* TO-DO ITEM:
Can you format the lines below as a JSON list of strings, with one string per line and any blank lines left out?

* ENTRIES PROVIDED:
★ ★ ★ ★ ★ ★ ★

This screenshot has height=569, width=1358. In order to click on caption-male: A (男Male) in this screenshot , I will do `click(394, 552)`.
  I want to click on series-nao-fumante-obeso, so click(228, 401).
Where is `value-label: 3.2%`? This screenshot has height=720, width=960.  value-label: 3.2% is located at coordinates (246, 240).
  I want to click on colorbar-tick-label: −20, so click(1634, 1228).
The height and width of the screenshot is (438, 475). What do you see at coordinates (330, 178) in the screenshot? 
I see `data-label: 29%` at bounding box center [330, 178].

★ ★ ★ ★ ★ ★ ★

* WRITTEN RESPONSE:
[
  "This screenshot has height=569, width=1358. In order to click on caption-male: A (男Male) in this screenshot , I will do `click(394, 552)`.",
  "  I want to click on series-nao-fumante-obeso, so click(228, 401).",
  "Where is `value-label: 3.2%`? This screenshot has height=720, width=960.  value-label: 3.2% is located at coordinates (246, 240).",
  "  I want to click on colorbar-tick-label: −20, so click(1634, 1228).",
  "The height and width of the screenshot is (438, 475). What do you see at coordinates (330, 178) in the screenshot? ",
  "I see `data-label: 29%` at bounding box center [330, 178]."
]